As my colleague Paul Guppy detailed in a blog post last week and discussed on WPC on the Go, the Supreme Court's recent decision in Loper Bright Enterprises v. Raimondo et al. weakens regulatory powers from unaccountable bureaucrats. While this has widespread implications, one potential outcome could be reigning in the Federal Communications Commission (FCC) and their ability to classify the internet as a Title II communications service. 

Reclassifying the internet from an information service (Title I) to a communication service (Title II) gives the FCC much more control over regulations governing broadband companies, including the rules under the principle of "net neutrality." I've argued why giving the FCC this authority is a bad idea, and the Loper ruling now gives another breath of life into the fight against overregulating the internet.

(As an aside, this would not directly impact Washington's own net neutrality law, which would stay in place regardless of the national ruling. That being said, while net neutrality principles are part of the FCC's reclassification rules, their reach would go far beyond net neutrality principles and could hypothetically implement rate regulation and other innovation-killing policies.)

In 2000, the Ninth Circuit ruled that the internet best fit under Title II rather than Title I. Thanks to the 'Chevron deference' the court was always going to have the scales tipped toward the FCC. Now that Loper has removed the standard of deferring to government agencies, it's not as clear whether an unelected agency like the FCC can get away with rule changes that significantly impact U.S. citizens.

In 2022, the Supreme Court's decision in West Virginia v. Environmental Protection Agency strengthened a principle known as the "major questions doctrine." This runs challenged regulations which are not directly authorized by law through a test of political importance and economic impact. Essentially, is the rule a big enough deal that it should have congressional oversight. If the rule does have a significant impact, it should be struck down with the purpose of having elected representatives give express authority to the agency or a specific directive. 

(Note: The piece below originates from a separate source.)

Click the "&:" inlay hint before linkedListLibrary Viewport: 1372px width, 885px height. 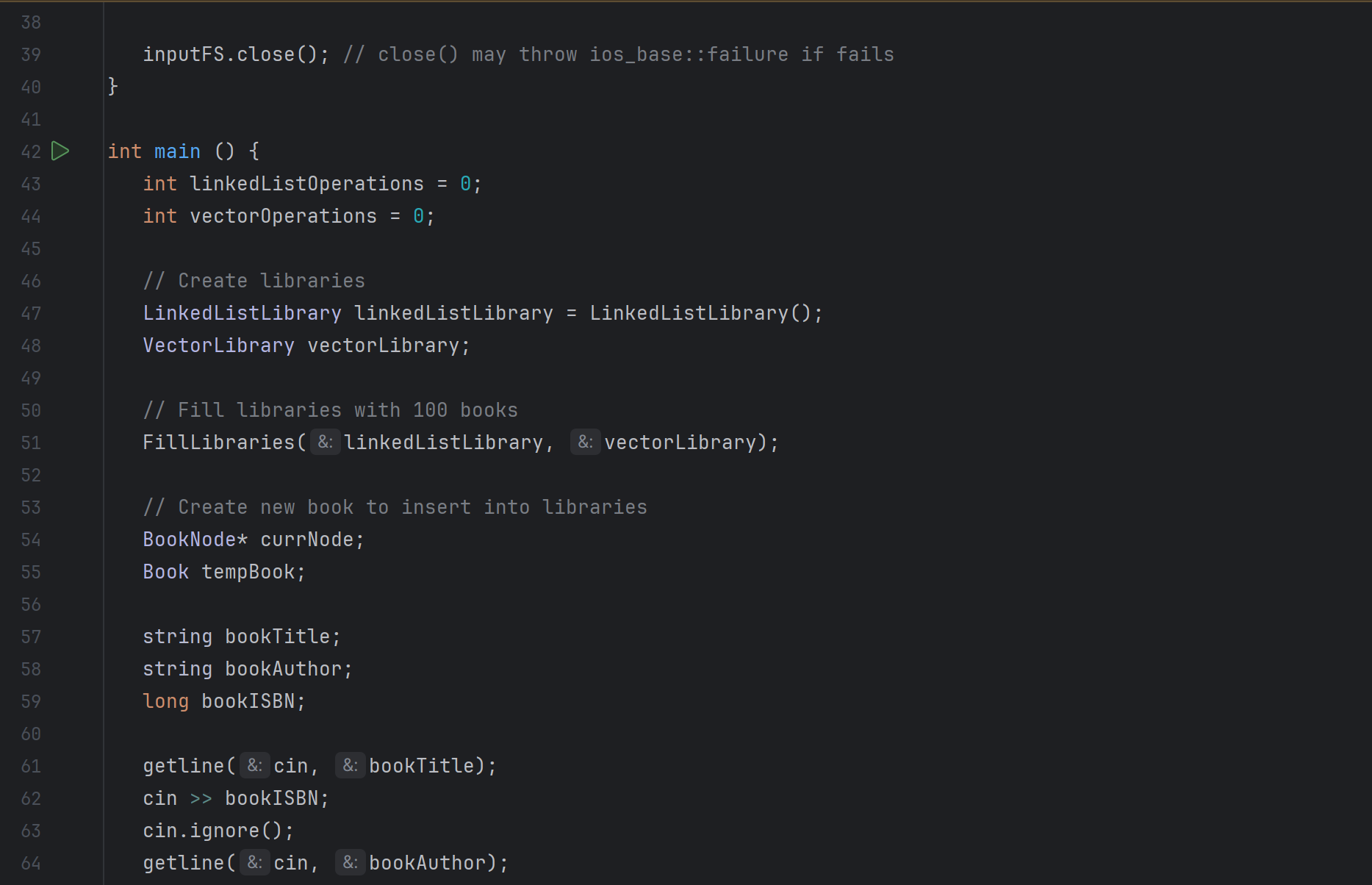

Between this fortification of the major questions doctrine and removal of Chevron deference, the Supreme Court has now cleared the way for a challenge to the FCC's authority to reclassify the internet. Whether a challenge comes or will be successful is yet to be seen, but the ground is fertile for a challenge. In my opinion, the reclassification meets the threshold for the major questions doctrine: it's politically important as the internet affects the vast majority of Americans and it's economically important as it's the backbone of our modern economy. Now that a court would no longer default to ruling in favor of the FCC's interpretation of authority, it seems as though it could be overturned until congress officially legislates on the matter.